Assessment context and image originals from this thread: https://www.reddit.com/r/PostureAssesments/comments/15dm9c0/my_trunk_area_is_stiff_with_my_neck_muscles/
Yes, the tension in your jaw / tinnitus could well be connected to the fact that you are jamming your head so much back and down. But let's start with the feet.
Feet not in a correct position. The blue outsteps, that are currently converging at the back should be parallel. Your stance is also quite wide, so your knees must compensate by going inward - you aren't loading the knees properly.
You also habitually place your left foot in front of the right one, but slightly. This relates to few twists through out the rest of the body, but they are not very easy to spot. However, they are present in order to satisfy your sense of equilibrium.
Knees are slightly released forward.
Iliacs (anterior superior iliac spine, the blue marker at waist height) are shifted too far forward (and down). Sacrum is lifted too high. There is a slight APT in the pelvis. The pelvis is rotating in other words.
Your sternum (yellow line) is also shifted too far forward, plus there is a rotation in the ribcage as well. You can see it by on the slant of the sternum, where the bottom is being pushed further forward than the top.
If you look closely, the rotation of the pelvis and the rotation of the ribcage are exactly opposite to each other. Pelvis goes anticlockwise, and ribcage goes clockwise. These two rotations between the parts of the upper and lower torso are "bending" the middle torso. Giving you the typical lowerback arch and the typical protruding abdomen.
Your arms are retracted too far back (to compensate for the mass shifted in the front at around your waist) and same with your head.
You are retracting your right arm further back then the left. That's why it's positioned higher, compared to the left one.
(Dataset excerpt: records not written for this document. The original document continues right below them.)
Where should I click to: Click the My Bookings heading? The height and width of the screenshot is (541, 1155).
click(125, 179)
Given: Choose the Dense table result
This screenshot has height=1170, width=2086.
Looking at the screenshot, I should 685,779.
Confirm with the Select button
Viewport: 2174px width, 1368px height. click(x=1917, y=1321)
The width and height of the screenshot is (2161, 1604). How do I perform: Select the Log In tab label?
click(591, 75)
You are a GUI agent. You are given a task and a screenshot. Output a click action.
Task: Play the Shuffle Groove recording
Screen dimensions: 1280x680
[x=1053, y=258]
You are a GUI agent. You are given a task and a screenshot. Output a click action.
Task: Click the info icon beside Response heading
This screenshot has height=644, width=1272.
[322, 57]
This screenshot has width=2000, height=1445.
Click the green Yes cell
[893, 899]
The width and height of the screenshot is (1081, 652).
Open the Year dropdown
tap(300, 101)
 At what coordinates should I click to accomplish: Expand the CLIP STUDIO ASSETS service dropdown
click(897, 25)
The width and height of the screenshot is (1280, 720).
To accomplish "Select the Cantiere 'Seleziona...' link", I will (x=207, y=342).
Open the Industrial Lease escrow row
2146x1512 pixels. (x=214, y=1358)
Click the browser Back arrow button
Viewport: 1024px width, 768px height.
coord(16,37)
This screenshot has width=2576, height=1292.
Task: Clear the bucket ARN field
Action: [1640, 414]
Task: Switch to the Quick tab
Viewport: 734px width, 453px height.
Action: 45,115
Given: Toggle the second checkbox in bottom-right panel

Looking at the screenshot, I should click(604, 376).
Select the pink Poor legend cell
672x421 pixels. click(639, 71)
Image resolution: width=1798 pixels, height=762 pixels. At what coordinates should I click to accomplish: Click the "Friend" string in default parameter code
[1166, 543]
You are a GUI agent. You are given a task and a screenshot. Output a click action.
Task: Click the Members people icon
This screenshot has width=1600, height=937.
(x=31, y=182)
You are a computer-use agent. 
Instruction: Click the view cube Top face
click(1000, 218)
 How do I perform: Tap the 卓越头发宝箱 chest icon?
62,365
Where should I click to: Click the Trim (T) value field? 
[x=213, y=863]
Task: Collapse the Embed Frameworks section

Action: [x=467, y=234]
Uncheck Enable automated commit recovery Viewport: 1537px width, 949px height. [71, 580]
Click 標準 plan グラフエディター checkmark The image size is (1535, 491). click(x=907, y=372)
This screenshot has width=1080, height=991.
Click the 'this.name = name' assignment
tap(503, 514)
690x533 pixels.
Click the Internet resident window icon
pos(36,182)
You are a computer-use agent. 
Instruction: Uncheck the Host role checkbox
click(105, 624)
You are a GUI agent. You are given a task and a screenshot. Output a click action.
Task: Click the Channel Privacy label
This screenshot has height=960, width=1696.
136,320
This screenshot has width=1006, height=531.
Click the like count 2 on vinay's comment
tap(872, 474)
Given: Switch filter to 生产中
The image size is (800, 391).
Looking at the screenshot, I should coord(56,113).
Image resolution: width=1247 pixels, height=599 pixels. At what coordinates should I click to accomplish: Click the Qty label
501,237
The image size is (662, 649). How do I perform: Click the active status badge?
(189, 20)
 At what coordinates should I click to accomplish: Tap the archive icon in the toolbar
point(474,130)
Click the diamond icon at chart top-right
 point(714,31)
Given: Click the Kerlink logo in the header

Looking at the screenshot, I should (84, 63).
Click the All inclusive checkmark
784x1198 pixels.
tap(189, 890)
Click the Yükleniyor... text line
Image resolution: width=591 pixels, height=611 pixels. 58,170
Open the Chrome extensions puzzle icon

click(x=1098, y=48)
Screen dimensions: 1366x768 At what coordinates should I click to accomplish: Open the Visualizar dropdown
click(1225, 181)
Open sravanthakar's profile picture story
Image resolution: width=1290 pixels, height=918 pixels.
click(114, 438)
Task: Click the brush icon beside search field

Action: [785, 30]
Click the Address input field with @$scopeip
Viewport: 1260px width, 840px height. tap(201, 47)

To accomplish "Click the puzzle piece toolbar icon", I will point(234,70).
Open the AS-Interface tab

You would also see it on a posterior view - your right shoulderblade will stick out more then the right.
The arch in your lowerback (red curve) means you are shortening and narrowing your torso. Slacking off your thoracolumbar fascia (same goes for your ITB). Slack fascia means you can't use it to transfer load, and that means that the load is being handled by the rest of your system. And it's not what you want.
For reference, the blue markers should all be on the green line.
This is all perfectly fixable.
You just have to learn what we all "conscious guidance and control" which means that you learn to deliberately move parts of your mechanism the way you want, rather then the way "they" want to move (habitually). Once you learn that, you can adjust your posture to more mechanically advantageous one, where your fascias get involved in supporting your torso.
That will also release the tension around your neck.